1 x 10⁶ cells were treated with 20mM metformin for 24h. Following the treatment, cells were washed with ice-cold 0.9% NaCl, overlaid with ultra-cold HPLC grade-methanol/water (80/20, v/v) and incubated at −80°C for 20 min. Cells were scraped and centrifuged at 16,000 x g for 15 min at 4 °C. The supernatant was collected and dried using SpeedVac. Samples were reconstituted in 50% acetonitrile and centrifuged at 20,000 x g for 30 min at 4°C. Samples were analyzed by High-Performance Liquid Chromatography and High-Resolution Mass Spectrometry and Tandem Mass Spectrometry (HPLC-MS/MS). Specifically, system consisted of a Thermo Q-Exactive in line with an electrospray source and an Ultimate3000 (Thermo) series HPLC consisting of a binary pump, degasser, and auto-sampler outfitted with a Xbridge Amide column (Waters; dimensions of 2.3mm × 100mm and a 3.5μm particle size). The mobile phase A contained 95% (vol/vol) water, 5% (vol/vol) acetonitrile, 10mM ammonium hydroxide, 10mM ammonium acetate, pH = 9.0; B was 100% Acetonitrile. The gradient was as following: 0 min, 15% A; 2.5 min, 30% A; 7 min, 43% A; 16 min, 62% A; 16.1-18 min, 75% A; 18-25 min, 15% A with a flow rate of 150μL/min. The capillary of the ESI source was set to 275°C, with sheath gas at 35 arbitrary units, auxiliary gas at 5 arbitrary units and the spray voltage at 4.0 kV. In positive/negative polarity switching mode, an m/z scan range from 60 to 900 was chosen and MS1 data was collected at a resolution of 70,000. The automatic gain control (AGC) target was set at 1 × 10⁶ and the maximum injection time was 200 ms.
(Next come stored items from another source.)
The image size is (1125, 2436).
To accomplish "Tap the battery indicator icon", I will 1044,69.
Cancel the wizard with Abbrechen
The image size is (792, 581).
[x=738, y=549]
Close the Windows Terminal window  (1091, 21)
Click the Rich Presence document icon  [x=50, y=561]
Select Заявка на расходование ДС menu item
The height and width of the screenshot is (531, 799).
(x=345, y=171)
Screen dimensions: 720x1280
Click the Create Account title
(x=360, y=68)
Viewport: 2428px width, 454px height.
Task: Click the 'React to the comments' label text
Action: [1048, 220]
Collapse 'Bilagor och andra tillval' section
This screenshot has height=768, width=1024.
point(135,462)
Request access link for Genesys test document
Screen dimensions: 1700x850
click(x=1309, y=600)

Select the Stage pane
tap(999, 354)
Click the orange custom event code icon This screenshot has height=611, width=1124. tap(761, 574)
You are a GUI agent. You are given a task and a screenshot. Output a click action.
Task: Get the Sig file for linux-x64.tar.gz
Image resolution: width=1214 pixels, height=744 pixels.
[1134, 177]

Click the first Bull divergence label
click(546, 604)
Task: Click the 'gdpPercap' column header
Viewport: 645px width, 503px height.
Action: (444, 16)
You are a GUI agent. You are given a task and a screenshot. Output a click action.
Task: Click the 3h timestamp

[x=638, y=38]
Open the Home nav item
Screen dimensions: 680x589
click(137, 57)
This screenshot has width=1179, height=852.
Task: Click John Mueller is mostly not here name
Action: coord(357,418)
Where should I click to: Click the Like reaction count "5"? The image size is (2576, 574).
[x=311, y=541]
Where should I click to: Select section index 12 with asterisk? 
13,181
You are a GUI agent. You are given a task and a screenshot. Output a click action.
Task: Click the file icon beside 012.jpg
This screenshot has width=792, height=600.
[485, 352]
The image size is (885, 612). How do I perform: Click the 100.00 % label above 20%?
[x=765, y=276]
The top 5 precursor ions were subsequently fragmented, in a data-dependent manner, using the higher energy collisional dissociation (HCD) cell set to 30% normalized collision energy in MS2 at a resolution power of 17,500. Besides matching m/z, metabolites are identified by matching either retention time with analytical standards and/or MS2 fragmentation pattern. Data acquisition and analysis were carried out by Xcalibur 4.1 software and Tracefinder 4.1 software, respectively (both from Thermo Fisher Scientific). N = 5 biological replicates for each cell line.

Metabolomics analysis.

The analysis of metabolites was performed in MetaboAnalyst 5.0. For the PCA and heatmap analysis peak of each metabolite was normalized by the total ion current (TIC). Ward clustering algorithm, Euclidian distance measures were used to construct the heatmap of significantly changed metabolites (One-way ANOVA). For the enrichment analysis, the peaks of two groups were normalized by the total ion current (TIC) and submitted to Enrichment Analysis tool in MetabolAnalyst. The enrichment was plotted using −log₁₀(p-value). For the relative quantification of peak areas of representative metabolites involved in glucose, aminoacids and fatty acids metabolism each metabolite was normalized by the dilution factor and the final peak area obtained was plotted using GraphPad Prism v8 (GraphPad Software Inc.).

Statistical analysis.

Statistical analysis was performed with GraphPad Prism v8 (GraphPad Software Inc.) by using One-way or Two-way analysis of variance (ANOVA) with Tukey post hoc test. Data with a normal distribution are expressed as the mean ± SEM. A value of p < 0.05 was considered significant.